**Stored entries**
..........
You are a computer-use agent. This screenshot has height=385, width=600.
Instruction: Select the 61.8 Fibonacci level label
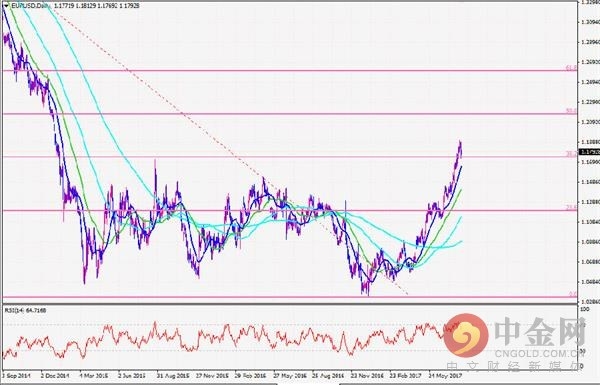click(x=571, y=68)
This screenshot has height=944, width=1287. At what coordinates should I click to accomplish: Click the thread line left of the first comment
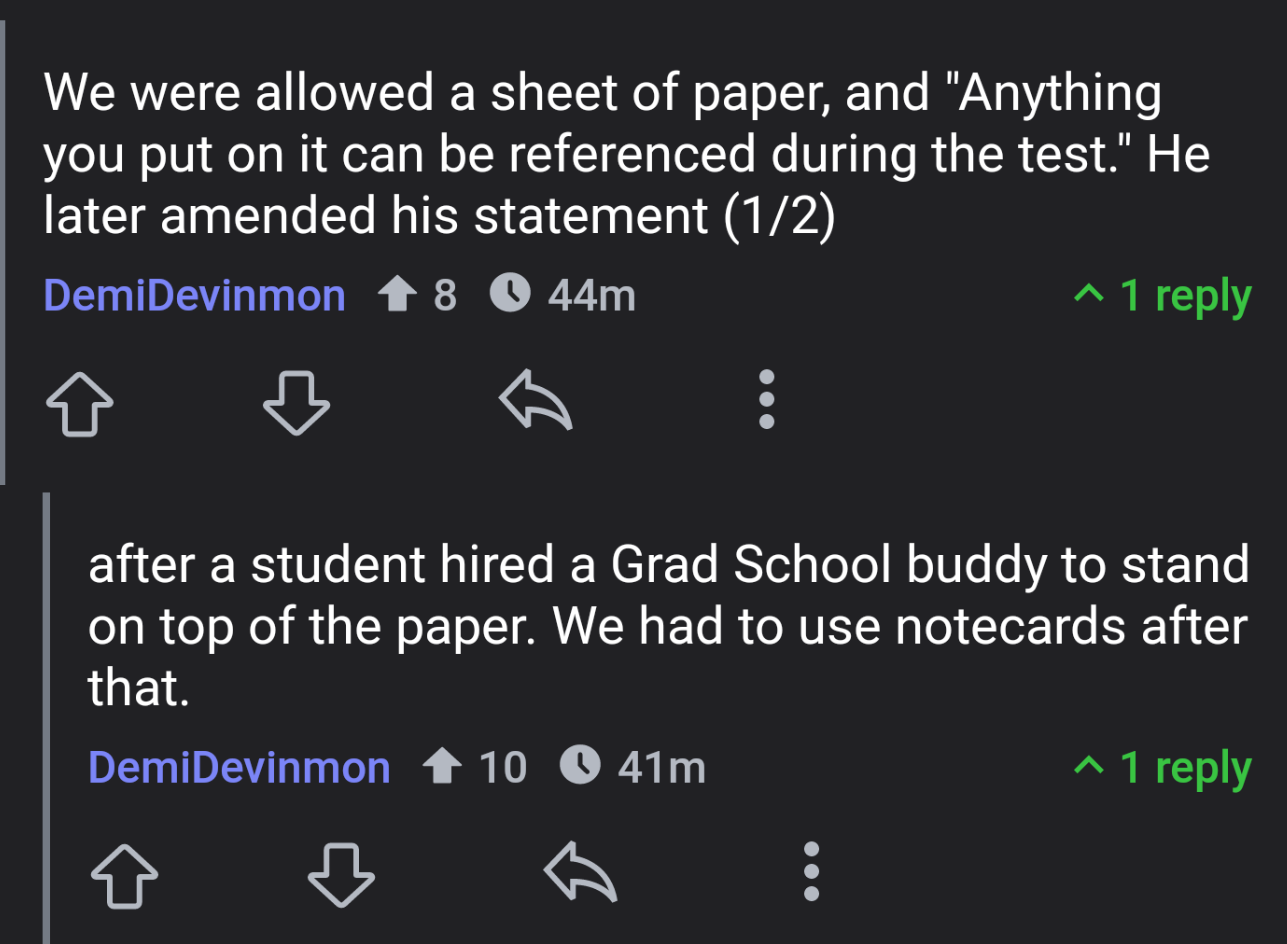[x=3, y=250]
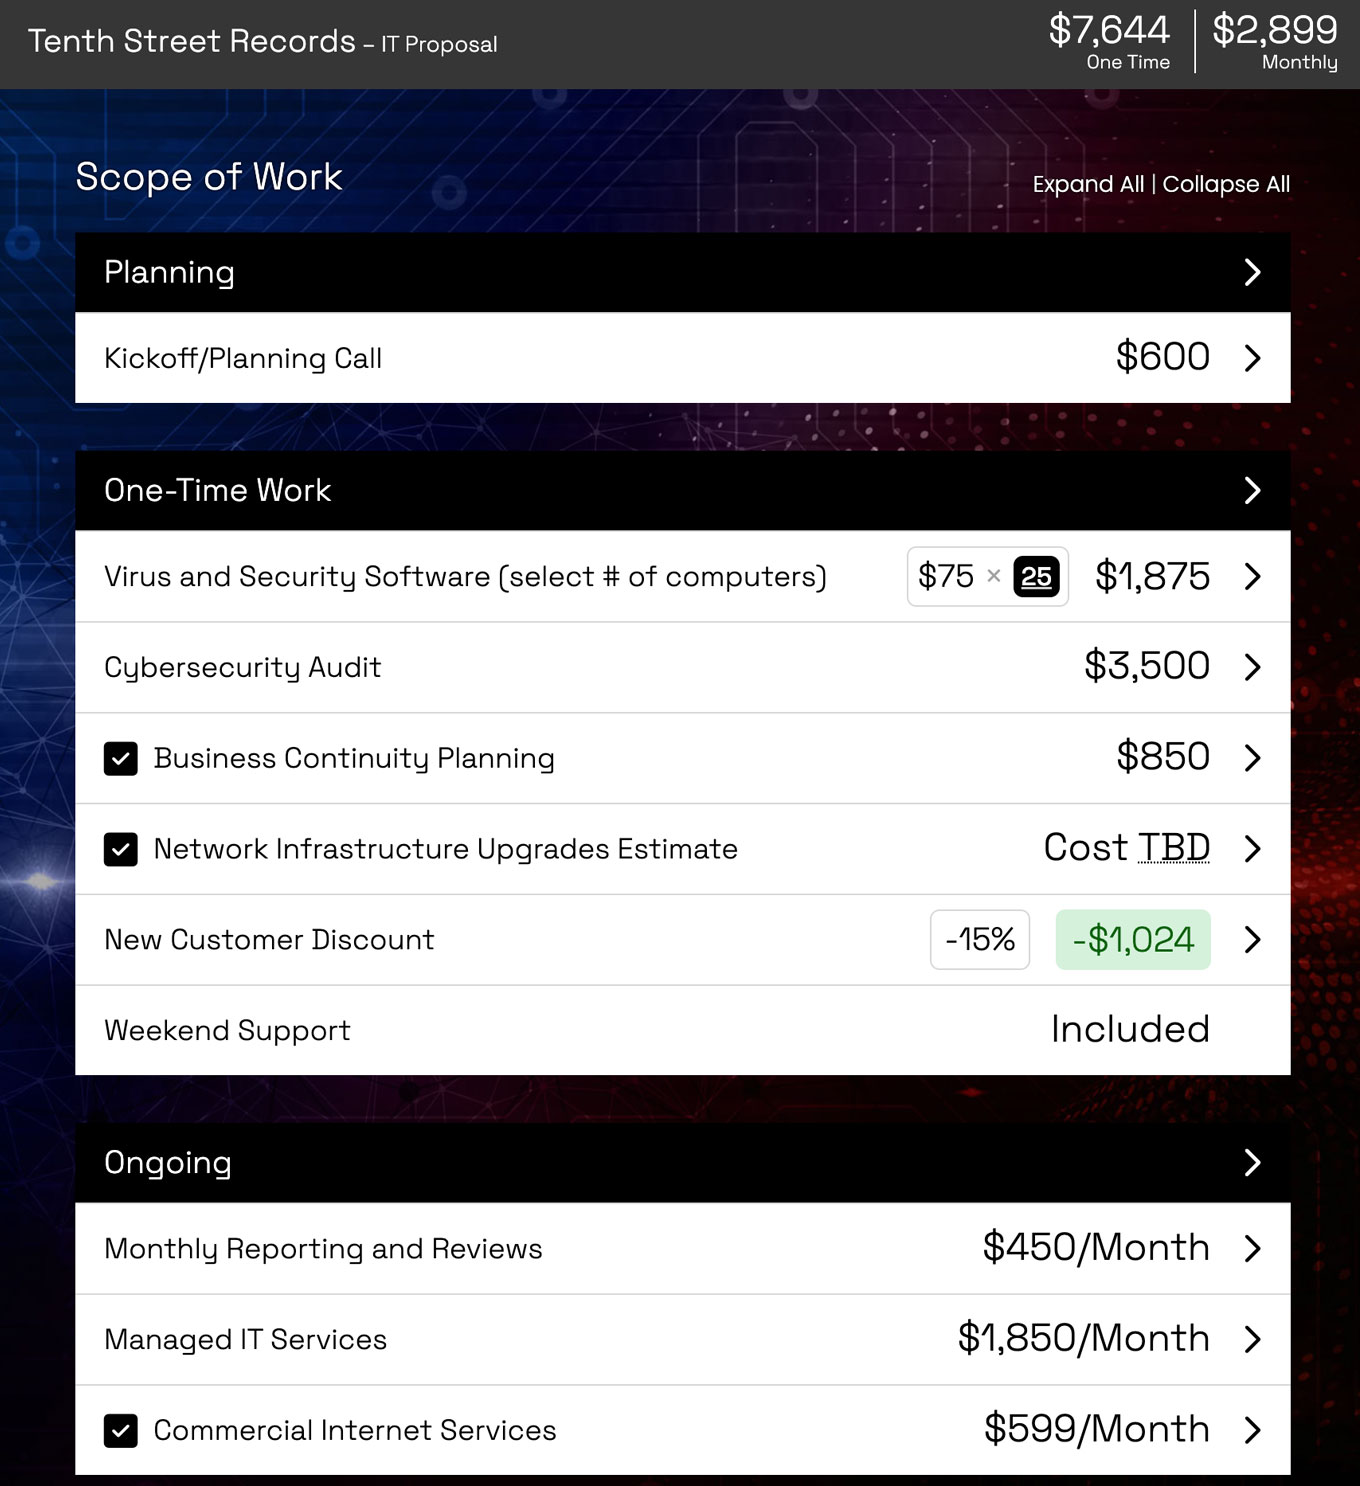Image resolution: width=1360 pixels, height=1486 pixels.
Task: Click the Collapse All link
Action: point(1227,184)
..........
**What the task asks**
Quote every line of the records above exactly; no picture is to be copied.

**Result**
You are a computer-use agent. This screenshot has height=385, width=600.
Instruction: Select the 61.8 Fibonacci level label
click(x=571, y=68)
This screenshot has height=944, width=1287. At what coordinates should I click to accomplish: Click the thread line left of the first comment
[x=3, y=250]
Image resolution: width=1360 pixels, height=1486 pixels.
Task: Click the Collapse All link
Action: point(1227,184)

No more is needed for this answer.